Migrants desperately seeking? Teachers, police officers, tax officials, particularly in the public service are in demand of new German. However, in spite of better job opportunities, the prejudices persist.
“We are Hamburg. You’re here?” With this Slogan the Hamburg advertises to the immigrants for the tasks in the municipal administration. Police officers, teachers, Doctors, Muslim chaplains, firefighters, tax officials and prison guards – the port city wants to hire more employees with a migration background.
Not only in Hamburg, migrants are courted. In the whole of Germany the new German have become a new target group, economic, business, and public service. The Motto “diversity of forms” from Berlin’s “network of teachers with a migration background” seems to have nationally established.
The Abitur is no longer taboo
The increase in the level of education of migrants has contributed to in Germany. In 2011 already a quarter of young people between 18 and 25 years of age high school diploma, in 2015, the share was 33 percent. In the case of young people without a migration history, the number of high school graduates increased according to the integration monitoring of the countries in the same period, from 32 to 39 percent.
Also in the training of migrants. In 2015, 38 percent of applicants up to 35 years with an immigrant background, a vocational qualification and 16 per cent had a University degree. The proportion of migrants with no qualifications remains, however, for a long time at a high level of around 30 percent.
Student teacher Arta Kolgeci in their first lesson of the Oscar-Schindler-comprehensive school, Hildesheim, Germany
“What we want to achieve”
“We need to look at just our parents,” says Cemile Ürük, teacher for English and social education in the Emscher valley vocational College in Herne. “Not come to Germany from us will be nothing, but so that we can achieve anything.”
Cemile Ürük belongs to the network of teachers with immigration history and does not want to be only for their students, but also other English a model for Turks. The network was founded in 2007 by the Ministry of education in North Rhine-Westphalia (NRW), in order to allow more “diversity” in classrooms.
In the meantime, all Federal States have similar funding programs. And this is sorely needed. Still, however, desire and reality diverge: So the richest state in Germany in population, according to the network 26 percent of all students from immigrant families. The proportion of the teaching staff in NRW is only at five percent.
The shortage of skilled workers increases the opportunities for migrants to a training
“The state puts on us”
In the public service, it looks a little better. According to a survey conducted by the Federal Institute for population research (BIB) and the Federal Statistical office, among 24 Federal agencies and ministries, the proportion of the workforce with a “migration background” in 2015 at 15 percent.
“The Opening up of the institutions is extremely important,” says integration researchers Aladin El-Mafaalani in an Interview with the “mirror. “For migrants, because they see that The state puts on us. But also for all the others. As a teacher with an immigrant background change not only the classroom but also the teachers ‘ room.
El-Mafaalani need to know. The sociologist was born as the child of Syrian immigrants in Germany. He currently works as a head of Department in the NRW-Ministry for children, family, refugees and Integration in Düsseldorf. His best-seller about successful Integration in Germany (“The integration paradox”), made him suddenly known.
In the case of Muslim women, the headscarf is often an obstacle to Recruitment. In the lübeck hospital the qualification counts
Not only El-Mafaalani warns in his book again and again to the fact that the race is not run in a straight line. Because the fight against discrimination and prejudice is not only between Germans with and without migration background. He runs well between the different groups of the migrants themselves.

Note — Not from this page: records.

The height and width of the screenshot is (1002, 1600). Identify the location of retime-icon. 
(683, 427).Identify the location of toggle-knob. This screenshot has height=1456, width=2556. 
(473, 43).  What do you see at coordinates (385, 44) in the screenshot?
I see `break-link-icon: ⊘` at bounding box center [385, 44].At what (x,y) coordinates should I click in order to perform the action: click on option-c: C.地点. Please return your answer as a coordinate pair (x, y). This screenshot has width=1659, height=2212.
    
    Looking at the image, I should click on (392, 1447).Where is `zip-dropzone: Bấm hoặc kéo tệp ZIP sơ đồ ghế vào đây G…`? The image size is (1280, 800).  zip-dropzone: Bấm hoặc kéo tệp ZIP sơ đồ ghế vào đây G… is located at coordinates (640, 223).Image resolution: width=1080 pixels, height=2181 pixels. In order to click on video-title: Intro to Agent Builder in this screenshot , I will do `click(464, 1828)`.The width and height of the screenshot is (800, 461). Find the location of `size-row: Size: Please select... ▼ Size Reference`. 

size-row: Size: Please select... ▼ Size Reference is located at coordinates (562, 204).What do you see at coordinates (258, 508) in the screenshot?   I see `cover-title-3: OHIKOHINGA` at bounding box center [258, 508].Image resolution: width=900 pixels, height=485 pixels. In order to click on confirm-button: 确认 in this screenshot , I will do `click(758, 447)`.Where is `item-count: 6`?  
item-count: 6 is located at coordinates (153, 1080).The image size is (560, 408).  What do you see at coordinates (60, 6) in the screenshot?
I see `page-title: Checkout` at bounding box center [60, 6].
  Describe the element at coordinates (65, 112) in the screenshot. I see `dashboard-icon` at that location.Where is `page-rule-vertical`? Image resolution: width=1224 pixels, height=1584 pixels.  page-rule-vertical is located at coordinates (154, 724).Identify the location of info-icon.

A lack of self-consciousness, lack of qualification, suspicion, cultural distance, and above all deep-seated prejudices prevent, in many cases, a successful Start into professional life. Many candidates with an immigrant background are not only invited to interview.
To be according to the study, “Ethnic hierarchies in the selection of candidates: A field experiment on the causes of labour market discrimination” in may of 2018, applicants with a migrant background discriminated against, in spite of the shortage of skilled workers continues to be “clear”.
Education alone does not decide
The devastating result: “While applicants with a German name received in 60 percent of all cases, a positive feedback, this is only 51 percent of applicants with a migration background of the case.”
Study author Ruta Yemane, research fellow at the science centre Berlin for social research (WZB), has an explanation for this: “diversity is not everywhere, and education alone will not solve the problems,” she says in a DW interview. “Prejudices and cultural preferences have a greater influence on discrimination than to differences in the level of education.”